Savita Oil Technologies Limited
- Type: Public
- Traded as: BSE: 524667 NSE: SOTL
- Industry: Oil and Automotive
- Headquarters: Mumbai, Maharashtra, India
- Key people: (Founder) Mr.N K Mehra (Chairman & MD)
- Products: Transformer oil, White Oil, Lubricating Oil, Engine Oil, Renewable Energy
- Number of employees: 500 Plus
- Website: www.savita.com

= Savita Oil Technologies Limited =

Indian petrochemical company

Savita Oil Technologies Limited () (formerly known as Savita Chemical) is an Indian automotive, industrial lubricant and petroleum specialty oils production company with its headquarters at Mumbai, Maharashtra. It has primarily engaged in manufacturing of petroleum specialties such as transformer oils, liquid paraffin and white oils, petroleum jellies, synthetic petroleum sulfonates and other specialties. Savita Oil has been ranked #42 in Fortune Next 500 list under lube oil and lubricants category, by Fortune India.
The company is also involved in manufacturing of automotive and industrial lubricants. In 2018, the company relaunched Savsol, a domestic brand of lubricants and engine oils.

==History==
The company has been listed on Bombay Stock Exchange and National Stock Exchange since 1994.
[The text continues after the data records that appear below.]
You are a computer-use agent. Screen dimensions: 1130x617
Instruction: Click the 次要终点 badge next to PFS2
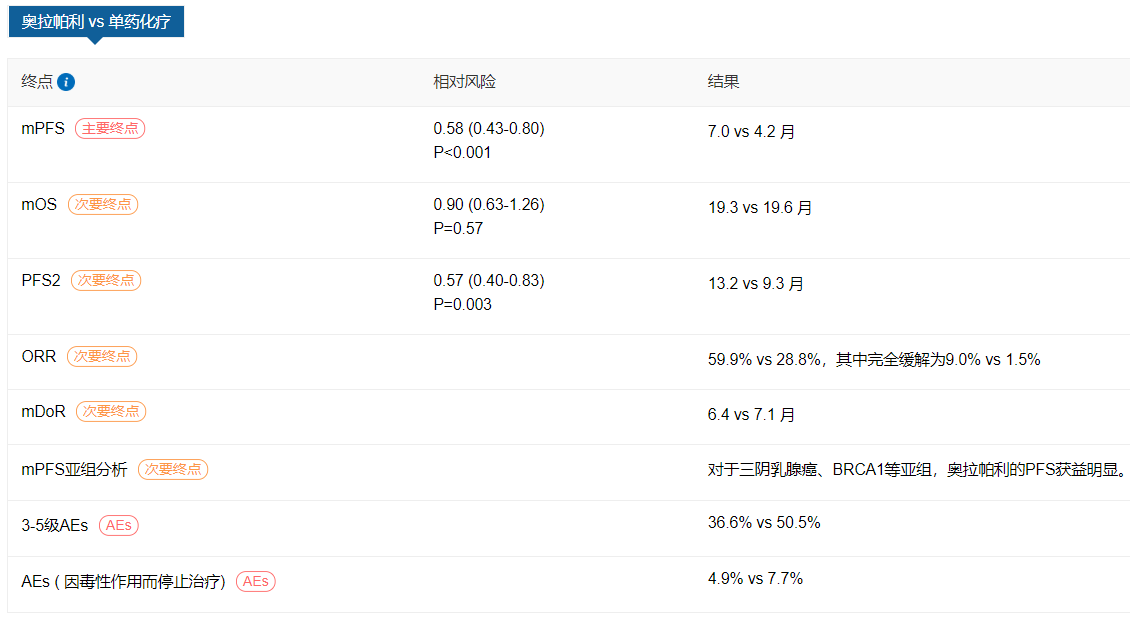point(106,280)
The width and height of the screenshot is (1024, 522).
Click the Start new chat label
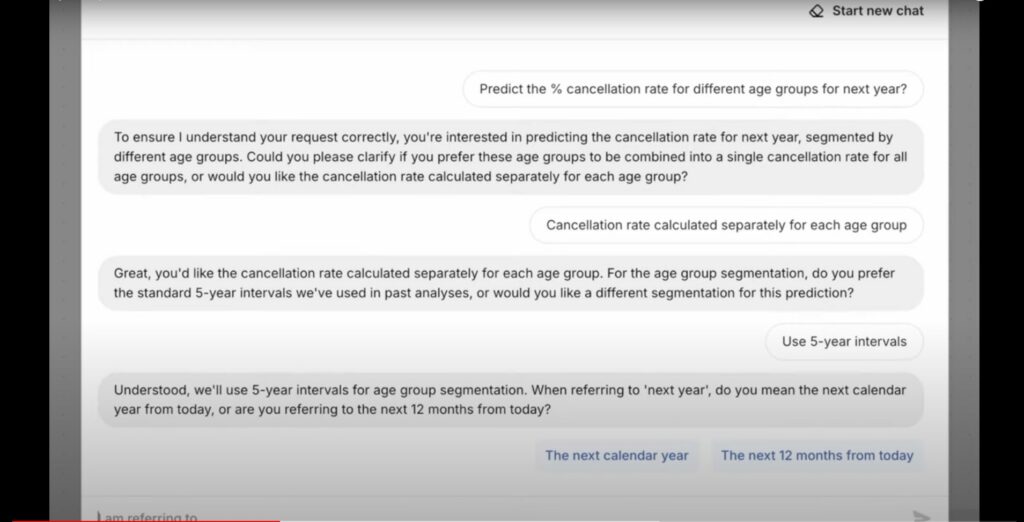878,11
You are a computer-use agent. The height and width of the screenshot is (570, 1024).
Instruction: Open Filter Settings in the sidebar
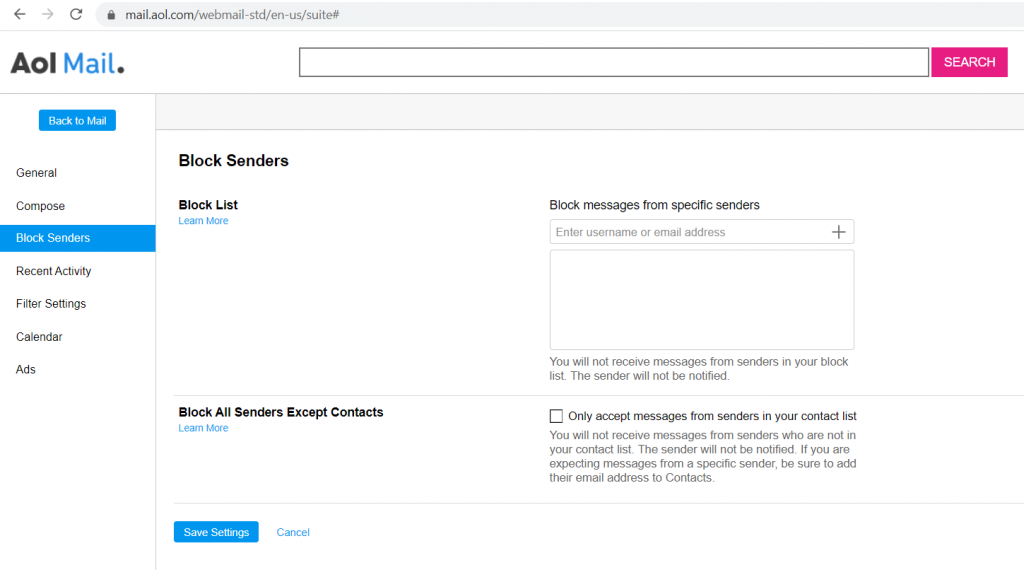point(51,304)
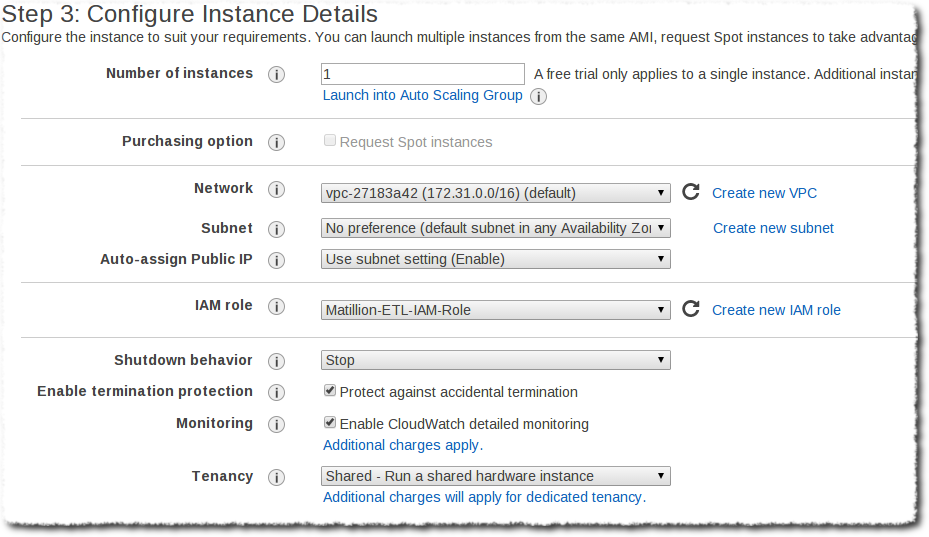Screen dimensions: 929x537
Task: Uncheck Protect against accidental termination
Action: [x=330, y=391]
It operates three manufacturing plants in Western India. Its Lube Oil manufacturing plant situated at Silvassa, is a fully automated manufacturing unit and has been certified for ISO 9001:2015 & ISO 14001:2015.

==Partnership==
In 2018, Tata Motors signed an agreement with Savita Oil Technologies to manufacture and provide original oils for their passenger vehicle brands.